▶ Action item: Each record must come back unchanged in your answer, stripped of its images.
START Extracted entries
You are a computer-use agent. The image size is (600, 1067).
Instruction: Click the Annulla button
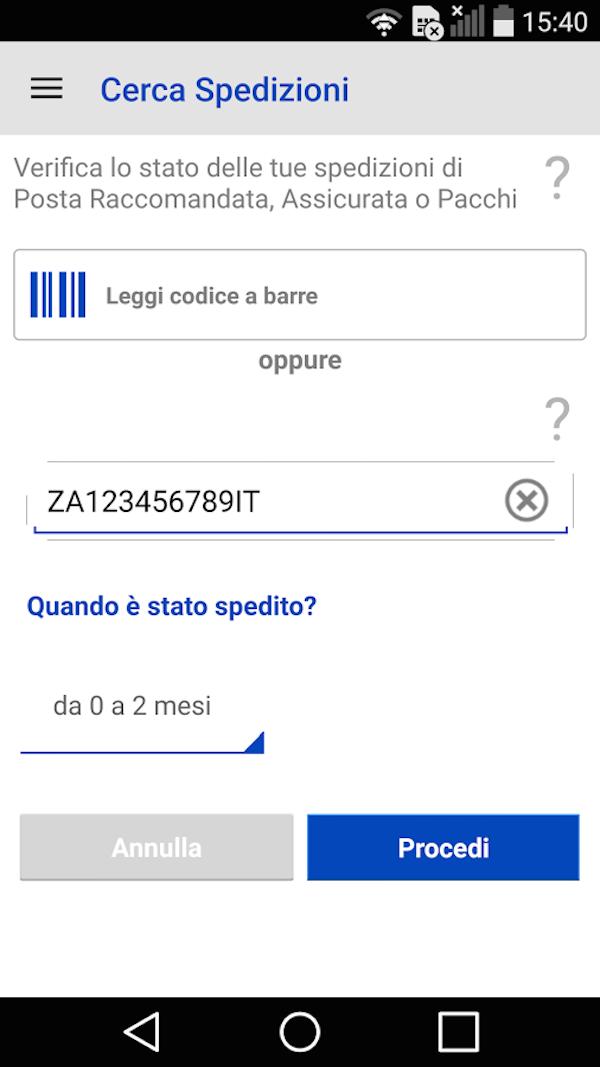point(157,848)
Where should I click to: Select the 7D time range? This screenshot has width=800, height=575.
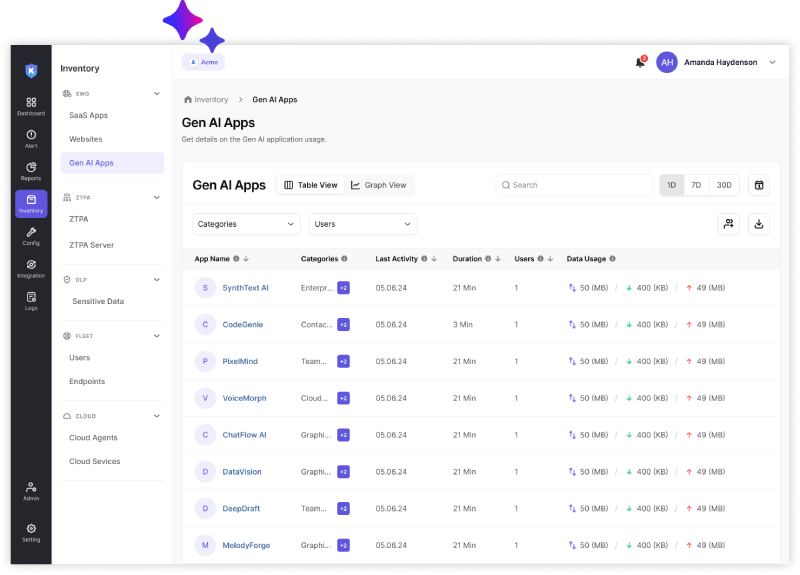coord(696,185)
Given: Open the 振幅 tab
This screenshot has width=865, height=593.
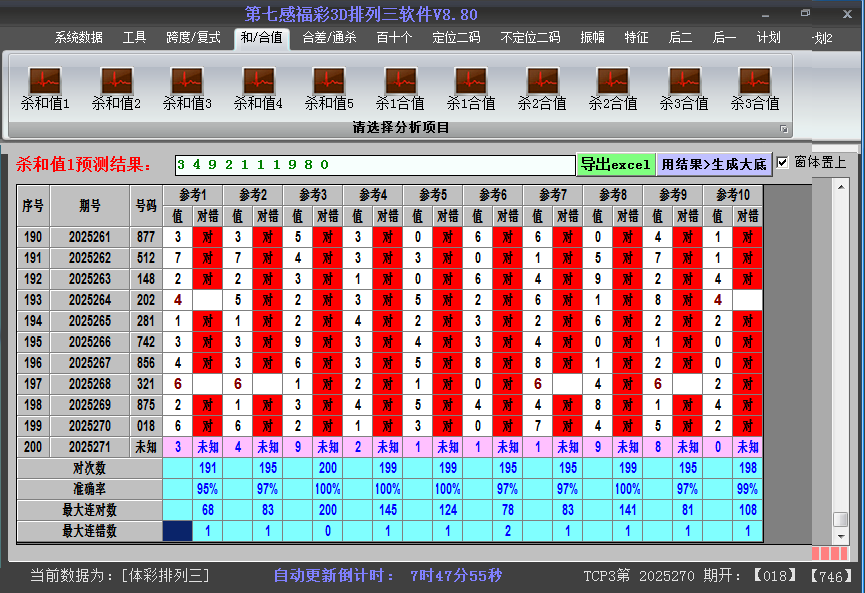Looking at the screenshot, I should click(593, 38).
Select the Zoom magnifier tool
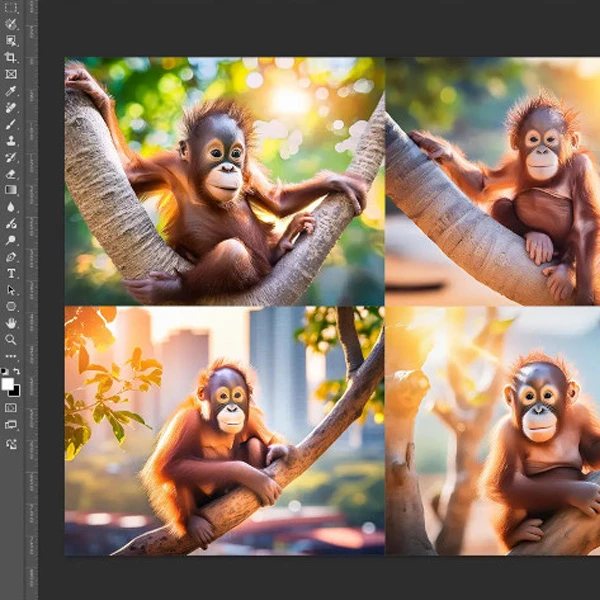 (11, 339)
END Extracted entries
▶ Answer to this problem:
You are a computer-use agent. The image size is (600, 1067).
Instruction: Click the Annulla button
point(157,848)
Where should I click to: Select the 7D time range? This screenshot has width=800, height=575.
coord(696,185)
Given: Open the 振幅 tab
This screenshot has width=865, height=593.
Looking at the screenshot, I should click(593, 38).
Select the Zoom magnifier tool
 (11, 339)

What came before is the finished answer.